CONJUNTO DE TAREFAS:
1. Responda às perguntas abaixo com base no texto sobre transformação e disrupção digital.
(a) Qual crise fez empresas e líderes acordarem para a urgência do digital e do ecommerce?
(b) O que gurus corporativos e palestrantes profissionais vendem usando esses conceitos?
(c) A que dilema o texto compara a questão entre transformação e disrupção digital?
2. Dê continuidade ao texto sobre transformação e disrupção digital, começando logo após a última frase apresentada.

A recente crise desencadeada pela pandemia de Covid-19 em todo mundo fez com que empresas e líderes acordassem subitamente para a urgência do digital e do ecommerce. Isso fez a procura por termos como transformação e disrupção digital aumentar significativamente e dar ainda mais espaço para gurus coorporativos e palestrantes profissionais que, de maneira indiscriminada, usam os conceitos para vender palestras, workshops e consultorias.

Além de muitas vezes serem usados como sinônimos, o que é um equívoco, a transformação e a dirupção digital são alvos de dilemas como o do ovo ou da galinha. Na prática, quem nasceu primeiro não importa tanto. O importante é que se entenda suas diferenças e aplicações práticas, a fim de minimizar os riscos para o seu negócio.

TRECHOS DE DADOS:
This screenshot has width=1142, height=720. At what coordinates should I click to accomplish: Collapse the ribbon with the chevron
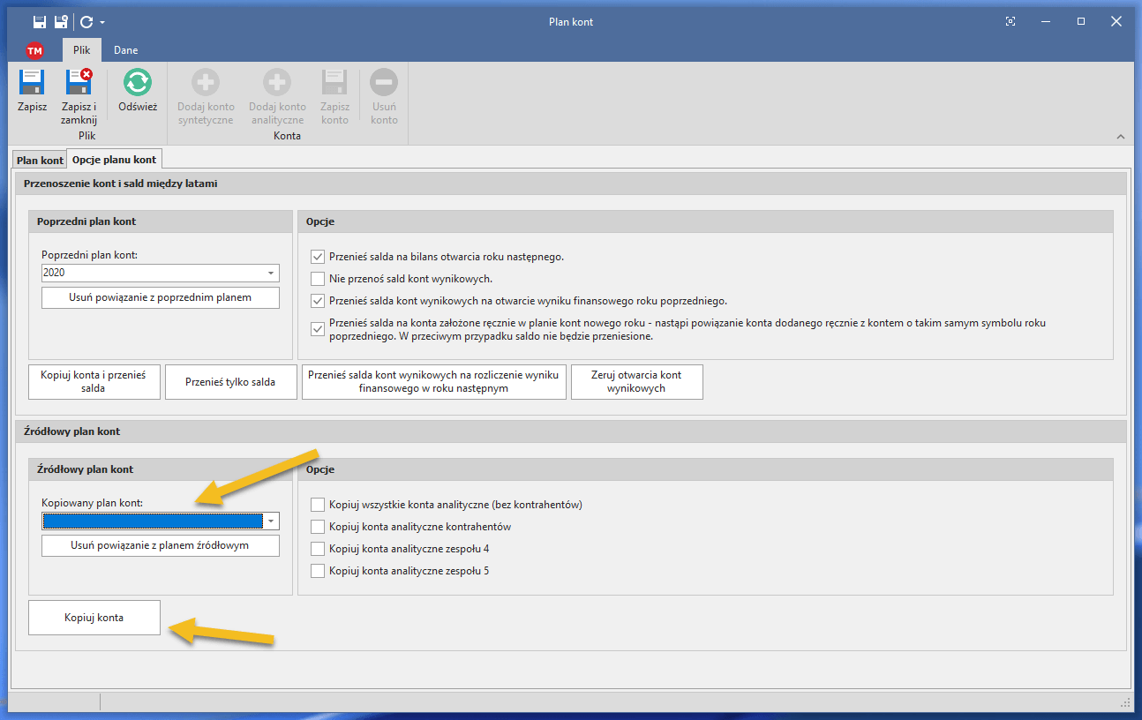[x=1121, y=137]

--

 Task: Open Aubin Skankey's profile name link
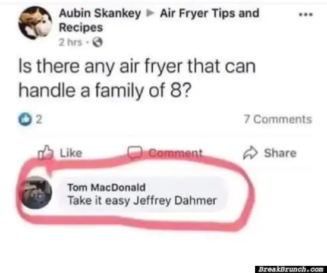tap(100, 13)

* * *

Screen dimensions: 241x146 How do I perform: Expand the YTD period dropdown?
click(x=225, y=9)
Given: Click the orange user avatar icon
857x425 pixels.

RESPOSTAS NUMERADAS:
1.
(a) A crise desencadeada pela pandemia de Covid-19.
(b) Palestras, workshops e consultorias.
(c) Ao dilema do ovo ou da galinha.

2.
Um pouco de história

No livro “Unlocking the customer value chain” de 2019, Thales Teixeira e Pixeiota publicaram estudos sobre disrupção digital em cima do conceito de decoupling (desintermediação ou desacoplamento) da cadeia de valor em mercados de empresas tradicionais. Os autores exploram movimentos evolutivos que o digital trouxe, influenciando a maneira como consumidores e empresas interagiam entre si.

A evolução dos conceitos estabelecidos por Teixeira e Peixota no livro, ocorre desde o início da internet. Entre 1995 e 2005, iniciaram-se os estudos, e o resultado foi observado em três movimento:

1º - Denominado de desagregação, onde o consumidor, por exemplo, passou a poder comprar uma música apenas, em vez de um CD inteiro de uma banda.

2º - Emergiu no final de 1999 com o surgimento do ecommerce e foi chamado de desintermediação, que trata da quebra da regra de que apenas varejistas poderiam servir consumidores e indústrias, oferecendo aos consumidores a possibilidade de comprar diretamente de quem produz.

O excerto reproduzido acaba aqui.